When Mr. Kravis, together with his cousin George R. Roberts and Jerome Kohlberg, broke away from Bear Stearns to form KKR in 1976, Mr. Beattie continued to advise him on deals. In the process, Mr. Beattie helped turn Simpson Thacher into a law firm of choice for private equity financiers, securing other clients like Blackstone, Stephen A. Schwarzman’s firm.
Clients and colleagues described Mr. Beattie as a steadying presence at the negotiating table, one who never raised his voice in anger. He later served on several boards, including those of Harley-Davidson and the investment bank Evercore, which one of its founders, Roger Altman, a longtime friend of Mr. Beattie’s, ran out of Simpson Thacher’s Manhattan office in its early days.
“He commanded respect, with a calm intellect and judgment,” said Ralph L. Schlosstein, a friend and fellow former Carter administration official who later helped found the money-management firm BlackRock and who served as co-chairman and co-chief executive of Evercore.
Mr. Kravis, Mr. Beattie’s best-known client, also became a friend. The two shared a love of fishing and horseback riding. When Mr. Kravis’s son Harrison died in a car accident at the family ranch in Colorado in 1991, Mr. Beattie flew with him to bring the body home.
“He was there the whole way with me,” Mr. Kravis recalled. “When he was a friend, he was a friend.”
Beyond corporate law, Mr. Beattie took a keen interest in government and education. At the Department of Health, Education and Welfare, where he worked from 1977 to 1979, he focused on civil rights matters and helped create Title IX protections against sex-based discrimination at educational institutions that receive federal funds.
In 1980, he was called on to help spin out the Department of Education as a separate cabinet agency; he worked as director of the transition under Shirley M. Hufstedler, who became the first education secretary. Decades later, he served in Bill Clinton’s administration as a special envoy to Cyprus.

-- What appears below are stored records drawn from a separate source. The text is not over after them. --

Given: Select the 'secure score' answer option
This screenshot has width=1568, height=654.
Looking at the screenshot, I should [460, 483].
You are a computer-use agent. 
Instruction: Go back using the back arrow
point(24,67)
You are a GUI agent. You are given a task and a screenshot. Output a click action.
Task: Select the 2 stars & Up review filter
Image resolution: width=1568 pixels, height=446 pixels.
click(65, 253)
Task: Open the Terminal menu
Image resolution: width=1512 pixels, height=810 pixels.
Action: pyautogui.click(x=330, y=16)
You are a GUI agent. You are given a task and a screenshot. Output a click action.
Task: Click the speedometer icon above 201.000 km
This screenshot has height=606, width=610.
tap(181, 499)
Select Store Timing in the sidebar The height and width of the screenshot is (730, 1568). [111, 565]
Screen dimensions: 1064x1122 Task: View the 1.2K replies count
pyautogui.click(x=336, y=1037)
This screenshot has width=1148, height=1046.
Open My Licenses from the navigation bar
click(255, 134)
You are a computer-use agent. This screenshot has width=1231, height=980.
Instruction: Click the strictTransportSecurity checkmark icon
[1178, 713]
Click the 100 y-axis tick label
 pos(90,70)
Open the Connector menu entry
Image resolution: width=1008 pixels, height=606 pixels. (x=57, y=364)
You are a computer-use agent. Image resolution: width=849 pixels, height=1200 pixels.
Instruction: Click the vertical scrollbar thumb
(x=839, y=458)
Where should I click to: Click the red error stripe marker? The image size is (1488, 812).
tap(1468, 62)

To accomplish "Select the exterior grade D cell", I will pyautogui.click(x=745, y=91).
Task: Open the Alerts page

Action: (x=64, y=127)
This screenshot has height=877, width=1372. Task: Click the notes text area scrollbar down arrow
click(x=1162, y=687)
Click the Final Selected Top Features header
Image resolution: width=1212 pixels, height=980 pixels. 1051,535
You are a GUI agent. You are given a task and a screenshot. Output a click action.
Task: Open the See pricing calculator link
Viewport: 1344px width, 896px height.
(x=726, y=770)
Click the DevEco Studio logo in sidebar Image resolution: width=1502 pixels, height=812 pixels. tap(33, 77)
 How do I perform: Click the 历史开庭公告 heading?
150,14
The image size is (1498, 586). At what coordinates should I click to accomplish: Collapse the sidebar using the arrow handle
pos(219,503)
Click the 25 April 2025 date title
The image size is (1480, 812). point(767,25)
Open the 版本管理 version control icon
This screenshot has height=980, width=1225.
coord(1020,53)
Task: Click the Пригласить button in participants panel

Education was also a focus of Mr. Beattie’s philanthropic efforts. In the 1980s, he was asked by Mayor Edward I. Koch of New York to join the city’s Board of Education. In 1989, Mr. Beattie founded New Visions for Public Schools, a nonprofit that championed smaller public schools in New York; its board was stocked with Wall Street leaders.
“Dick was passionate that public education was the source of upward mobility in our society,” said Mr. Schlosstein, who serves on New Visions’ board.
Mr. Beattie also served on the board of Memorial Sloan Kettering Cancer Center.
In addition to Ms. Frelinghuysen, he is survived by his wife; his daughter Nina Beattie; his younger sister, Evelyn Lewis; and six grandchildren.
David Tatel, a retired federal appeals court judge and another Carter administration veteran, said there was only one way to describe Mr. Beattie.
“The right word is giant,” he said. “There were giants in the ’60s and ’70s. There are very few giants left today. Dick was one of them.”